The special buttons on the left hand side of the keyboard (mute, volume up and down, HelpCenter) are not recognized. I ran xev to see what numbers are assigned to the keys and X Windows showed me that they have no numbers. Clearly the SL series is nothing like the T and R thinkpad series, whose special keys are recognized. Probably a different kernel module needs to be created for the thinkpad SL.

The screen brightness setting is reversed in Linux, so setting the screen to maximum brightness actually sets it to maximum darkness and vice versa. I thought that the problem was the mapping of the brightness up and down function keys, so I reversed them with xmodmap, but I found that the keys are mapped correctly. If I set to maximum brightness in the configuration file, the screen displayed maximum dimness. Since I wanted the brightness to be 80% I set it to 20% in the configuration file–it is an easy way to work around the problem. I wish I knew how to write Linux drivers so I could help fix this silly problem.
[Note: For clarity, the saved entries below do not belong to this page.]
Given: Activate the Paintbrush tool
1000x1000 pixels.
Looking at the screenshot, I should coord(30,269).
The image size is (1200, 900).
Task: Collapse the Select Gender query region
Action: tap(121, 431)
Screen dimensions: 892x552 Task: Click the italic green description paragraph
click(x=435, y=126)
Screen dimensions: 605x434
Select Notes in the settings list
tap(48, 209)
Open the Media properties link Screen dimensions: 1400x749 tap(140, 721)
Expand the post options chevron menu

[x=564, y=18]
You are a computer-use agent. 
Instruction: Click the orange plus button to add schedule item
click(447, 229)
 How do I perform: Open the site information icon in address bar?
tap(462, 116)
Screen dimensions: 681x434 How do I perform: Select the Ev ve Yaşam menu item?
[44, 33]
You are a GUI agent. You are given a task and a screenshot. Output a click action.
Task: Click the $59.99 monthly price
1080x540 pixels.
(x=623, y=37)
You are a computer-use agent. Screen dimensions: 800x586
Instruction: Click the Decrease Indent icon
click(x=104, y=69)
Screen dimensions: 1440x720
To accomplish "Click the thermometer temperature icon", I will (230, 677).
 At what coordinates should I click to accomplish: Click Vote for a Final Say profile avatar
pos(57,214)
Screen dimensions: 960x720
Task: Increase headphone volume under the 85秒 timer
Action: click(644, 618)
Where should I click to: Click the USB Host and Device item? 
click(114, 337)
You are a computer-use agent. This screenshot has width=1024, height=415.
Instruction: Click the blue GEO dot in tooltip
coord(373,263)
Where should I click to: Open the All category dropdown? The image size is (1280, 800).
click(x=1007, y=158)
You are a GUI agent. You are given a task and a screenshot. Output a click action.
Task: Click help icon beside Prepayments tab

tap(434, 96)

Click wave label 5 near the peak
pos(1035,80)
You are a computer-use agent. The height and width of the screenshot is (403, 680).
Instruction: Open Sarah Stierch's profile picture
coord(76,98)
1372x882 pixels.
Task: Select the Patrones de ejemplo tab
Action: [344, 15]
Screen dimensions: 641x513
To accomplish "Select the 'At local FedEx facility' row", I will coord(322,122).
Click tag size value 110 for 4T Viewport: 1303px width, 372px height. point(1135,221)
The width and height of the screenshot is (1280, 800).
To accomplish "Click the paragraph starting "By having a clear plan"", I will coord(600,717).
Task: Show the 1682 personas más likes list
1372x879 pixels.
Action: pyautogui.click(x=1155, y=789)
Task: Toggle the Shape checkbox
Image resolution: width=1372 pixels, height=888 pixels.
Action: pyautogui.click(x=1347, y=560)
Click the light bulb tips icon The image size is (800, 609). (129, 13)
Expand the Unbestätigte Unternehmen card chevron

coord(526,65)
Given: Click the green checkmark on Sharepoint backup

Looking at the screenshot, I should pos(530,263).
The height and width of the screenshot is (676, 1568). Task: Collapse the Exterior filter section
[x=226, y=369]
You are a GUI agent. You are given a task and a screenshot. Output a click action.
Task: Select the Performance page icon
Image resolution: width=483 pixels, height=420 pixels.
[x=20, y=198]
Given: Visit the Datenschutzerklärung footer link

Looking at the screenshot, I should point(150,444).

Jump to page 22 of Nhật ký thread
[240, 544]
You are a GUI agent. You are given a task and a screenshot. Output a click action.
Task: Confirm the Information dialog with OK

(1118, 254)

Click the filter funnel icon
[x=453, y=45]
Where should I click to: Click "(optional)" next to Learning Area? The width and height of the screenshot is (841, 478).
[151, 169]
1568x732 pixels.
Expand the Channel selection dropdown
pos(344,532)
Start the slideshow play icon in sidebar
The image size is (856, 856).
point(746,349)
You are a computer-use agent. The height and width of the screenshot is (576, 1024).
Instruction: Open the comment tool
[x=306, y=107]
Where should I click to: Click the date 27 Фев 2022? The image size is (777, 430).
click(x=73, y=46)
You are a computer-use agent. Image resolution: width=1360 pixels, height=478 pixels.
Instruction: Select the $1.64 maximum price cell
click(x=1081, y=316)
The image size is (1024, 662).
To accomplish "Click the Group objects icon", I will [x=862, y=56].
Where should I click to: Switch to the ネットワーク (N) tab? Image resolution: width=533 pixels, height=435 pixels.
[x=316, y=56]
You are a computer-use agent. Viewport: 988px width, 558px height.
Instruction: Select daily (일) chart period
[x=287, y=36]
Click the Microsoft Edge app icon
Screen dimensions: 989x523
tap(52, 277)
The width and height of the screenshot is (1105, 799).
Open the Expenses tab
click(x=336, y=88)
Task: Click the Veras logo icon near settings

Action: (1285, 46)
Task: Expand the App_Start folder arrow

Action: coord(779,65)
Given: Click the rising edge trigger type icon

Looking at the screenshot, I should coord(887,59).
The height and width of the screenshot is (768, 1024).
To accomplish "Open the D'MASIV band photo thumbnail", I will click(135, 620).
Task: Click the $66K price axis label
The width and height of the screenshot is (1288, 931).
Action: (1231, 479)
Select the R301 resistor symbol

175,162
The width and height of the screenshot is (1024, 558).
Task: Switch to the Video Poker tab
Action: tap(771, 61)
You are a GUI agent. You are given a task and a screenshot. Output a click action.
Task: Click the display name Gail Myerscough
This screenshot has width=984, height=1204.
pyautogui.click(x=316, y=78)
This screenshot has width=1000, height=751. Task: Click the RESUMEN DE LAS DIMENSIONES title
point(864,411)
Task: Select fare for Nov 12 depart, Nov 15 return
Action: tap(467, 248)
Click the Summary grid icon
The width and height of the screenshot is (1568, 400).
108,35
The crappy Alps touchpad also gave me fits since it required 3 strokes to move the point from one side of the screen to another. To make it usable under Linux, I installed gsynaptics. In order to use gsynaptics with the new version of x.org which no longer puts all the configuration information in xorg.conf, I needed to add the line:

<merge key=”input.x11_options.SHMConfig” type=”string”>On</merge>

to the file /usr/share/hal/fdi/policy/20thirdparty/11-x11-synaptics.fdi and reboot the computer (restarting X Windows won’t do it). Once SHMConfig was turned on, I was able to increase the horizontal and vertical acceleration of the touchpad, so the pointer would move all the way across the screen with one fast stroke. I wish that I could figure out how to get the mouse to cover more screen real estate even without using acceleration, but I couldn’t see any setting for that in gsynaptics.

My other problem was getting the touchpad to turn off while I was typing, so the pointer wouldn’t jump around when I accidentally brushed the touchpad. For some reason I couldn’t get the command “syndaemon -i 1 -d” to turn off the touchpad when I was typing. For some reason syndaemon gives me an error message about SHMConfig not being enabled when it clearly is. The problem probably lies in the new version of X.org which doesn’t keep all the configuration in xorg.conf anymore.

Clearly the SL300 is not the best machine for Linux, but I am convinced that it can be made to work with a little perseverance. Hopefully the keyboard will get fixed so I can start using the SL300. The machine has some good features, but its keyboard and touchpad do not live up to the Thinkpad reputation. Rather than buying a Thinkpad SL300, I would recommend the Asus 6F or the new Asus N20 instead.